Frontier Meets EPS, Loses Users (FTR)

Zacks

Before the opening bell, rural telecommunications service provider Frontier Communications (FTR) reported third quarter adjusted earnings of 5 cents per share. The quarter’s results were on par with the Zacks Consensus Estimate.

Adjusted earnings exclude acquisition and integration costs of $67.4 million related to the integration of the West Virginia operations acquired from Verizon Communications (VZ) fixed-line business, $3.6 million in severance and early retirement costs and $14 million for discrete tax items (a total of $43.8 million after tax or 4 cents per share). On a GAAP basis, earnings slipped to 2 cents from 3 cents in the year-ago quarter.

Revenue

Revenue fell 8% year over year to $1,290.9 million and missed the Zacks Consensus Estimate of $1,302 million. The decline was due to the loss of residential and business customers as well as lower switched access, video and directory revenue.

On a year-over-year basis, Local and Long-distance services, Data and Internet services, Other, and Switched Access revenues dropped 2%, 0.8%, 6.7% and 6.2%, respectively.

Customer Trends

Frontier exited the quarter with 5.37 million total access lines, down 8.7% year over year from 5.87 million lines in the year-ago quarter.

Both residential and business customers showed substantial declines of 10.3% and 9.8% to 3.17 million and 0.32 million, respectively. Frontier added approximately 16,200 high-speed Internet customers in the third quarter to reach 1.75 million (up 2.5% year over year). The company added 2,300 video customers, bringing the total number of users to 0.56 million (up 7.9% year over year).

Liquidity

Frontier exited the quarter with $205.8 million in cash and cash equivalents compared with $351.1 million in the year-ago quarter. Long-term debt increased to $8.15 billion at the end of the third quarter from $7.983 billion at the end of 2010.

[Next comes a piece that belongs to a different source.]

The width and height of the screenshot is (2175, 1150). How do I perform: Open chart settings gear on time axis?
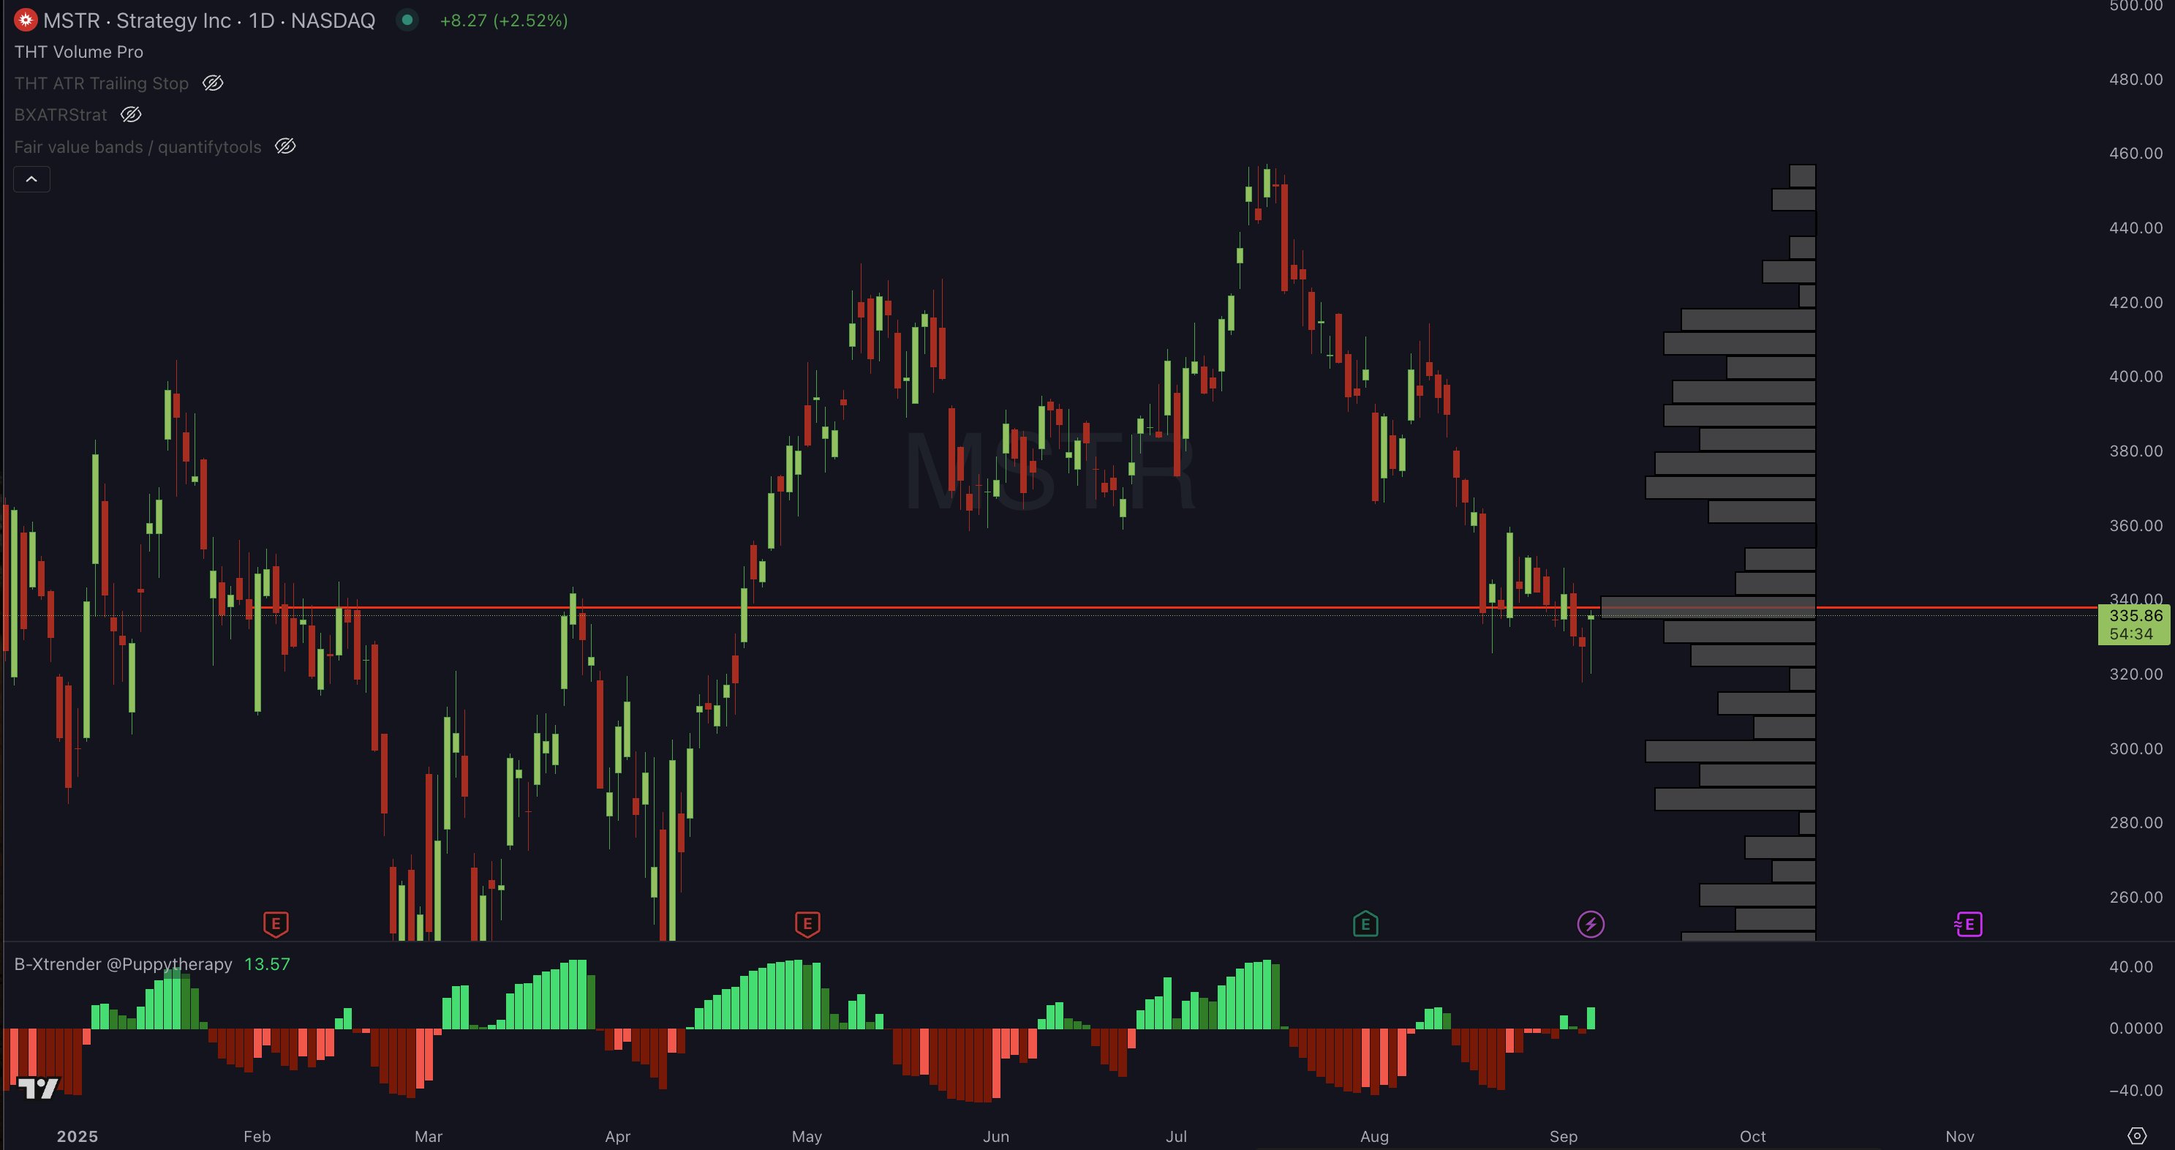pos(2136,1136)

Capital expenditure was $222.5 million in the reported quarter compared to $159 million in the year-ago quarter. Free cash flow was $263.9 million, down from $339.06 million in the year-ago quarter.

Dividend

The company paid a total of $559.8 million in dividends for the first nine months of the year, equating to a dividend payout of 75% of free cash flow. In the third quarter, the dividend represents a payout of 71% of free cash flow.

Our Analysis

Frontier focuses on generating new revenues through customer retention, customer wins, new product deployments, broadband expansion, and profitability and cash flow management through reductions in operating expenses and capital expenditures. In addition, we believe strong free cash flow supports a healthy dividend payout, which is at the high end of the industry. Further, the reduction of access line losses would boost Frontier’s profitability and provide cost synergies going forward.

However, intense competition, a highly leveraged balance sheet, regulatory pressure as well as integration risks in converting the acquired Verizon properties to its own system might limit the earnings potential in the upcoming quarters.

Consequently, we maintain our long-term Neutral recommendation supported by a Zacks #3 Rank (Hold).